%%

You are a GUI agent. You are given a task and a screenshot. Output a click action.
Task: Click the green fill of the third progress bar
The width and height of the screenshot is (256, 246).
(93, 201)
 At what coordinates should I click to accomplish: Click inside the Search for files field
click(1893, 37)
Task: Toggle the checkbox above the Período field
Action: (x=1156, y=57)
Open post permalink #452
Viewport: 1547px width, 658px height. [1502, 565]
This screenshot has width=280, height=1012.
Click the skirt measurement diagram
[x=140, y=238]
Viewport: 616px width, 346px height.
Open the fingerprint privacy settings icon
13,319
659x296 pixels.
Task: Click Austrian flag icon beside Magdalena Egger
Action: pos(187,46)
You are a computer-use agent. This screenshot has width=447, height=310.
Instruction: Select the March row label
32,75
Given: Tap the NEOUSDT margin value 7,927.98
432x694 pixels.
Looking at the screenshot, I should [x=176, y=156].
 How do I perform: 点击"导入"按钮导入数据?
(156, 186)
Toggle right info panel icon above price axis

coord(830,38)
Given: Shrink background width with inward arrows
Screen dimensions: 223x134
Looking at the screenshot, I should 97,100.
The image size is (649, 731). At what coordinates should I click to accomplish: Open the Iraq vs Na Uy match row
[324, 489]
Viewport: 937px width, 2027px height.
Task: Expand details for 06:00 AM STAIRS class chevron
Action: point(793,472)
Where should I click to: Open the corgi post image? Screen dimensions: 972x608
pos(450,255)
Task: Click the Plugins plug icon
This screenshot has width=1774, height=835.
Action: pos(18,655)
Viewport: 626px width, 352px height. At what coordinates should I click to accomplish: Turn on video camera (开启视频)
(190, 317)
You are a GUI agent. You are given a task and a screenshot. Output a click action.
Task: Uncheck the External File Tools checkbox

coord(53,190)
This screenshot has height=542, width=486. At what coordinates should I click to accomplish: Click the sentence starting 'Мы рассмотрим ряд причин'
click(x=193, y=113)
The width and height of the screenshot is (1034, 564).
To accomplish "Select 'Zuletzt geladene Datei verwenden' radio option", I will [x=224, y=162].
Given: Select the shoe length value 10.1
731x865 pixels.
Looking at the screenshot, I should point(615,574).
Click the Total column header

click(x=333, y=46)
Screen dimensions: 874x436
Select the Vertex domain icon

%%

_Task_. Write out the listing above, keeping every word exactly.

_Result of this exercise_.
You are a GUI agent. You are given a task and a screenshot. Output a click action.
Task: Click the green fill of the third progress bar
The width and height of the screenshot is (256, 246).
(93, 201)
 At what coordinates should I click to accomplish: Click inside the Search for files field
click(1893, 37)
Task: Toggle the checkbox above the Período field
Action: (x=1156, y=57)
Open post permalink #452
Viewport: 1547px width, 658px height. [1502, 565]
This screenshot has width=280, height=1012.
Click the skirt measurement diagram
[x=140, y=238]
Viewport: 616px width, 346px height.
Open the fingerprint privacy settings icon
13,319
659x296 pixels.
Task: Click Austrian flag icon beside Magdalena Egger
Action: pos(187,46)
You are a computer-use agent. This screenshot has width=447, height=310.
Instruction: Select the March row label
32,75
Given: Tap the NEOUSDT margin value 7,927.98
432x694 pixels.
Looking at the screenshot, I should [x=176, y=156].
 How do I perform: 点击"导入"按钮导入数据?
(156, 186)
Toggle right info panel icon above price axis

coord(830,38)
Given: Shrink background width with inward arrows
Screen dimensions: 223x134
Looking at the screenshot, I should 97,100.
The image size is (649, 731). At what coordinates should I click to accomplish: Open the Iraq vs Na Uy match row
[324, 489]
Viewport: 937px width, 2027px height.
Task: Expand details for 06:00 AM STAIRS class chevron
Action: point(793,472)
Where should I click to: Open the corgi post image? Screen dimensions: 972x608
pos(450,255)
Task: Click the Plugins plug icon
This screenshot has width=1774, height=835.
Action: pos(18,655)
Viewport: 626px width, 352px height. At what coordinates should I click to accomplish: Turn on video camera (开启视频)
(190, 317)
You are a GUI agent. You are given a task and a screenshot. Output a click action.
Task: Uncheck the External File Tools checkbox

coord(53,190)
This screenshot has height=542, width=486. At what coordinates should I click to accomplish: Click the sentence starting 'Мы рассмотрим ряд причин'
click(x=193, y=113)
The width and height of the screenshot is (1034, 564).
To accomplish "Select 'Zuletzt geladene Datei verwenden' radio option", I will [x=224, y=162].
Given: Select the shoe length value 10.1
731x865 pixels.
Looking at the screenshot, I should point(615,574).
Click the Total column header

click(x=333, y=46)
Screen dimensions: 874x436
Select the Vertex domain icon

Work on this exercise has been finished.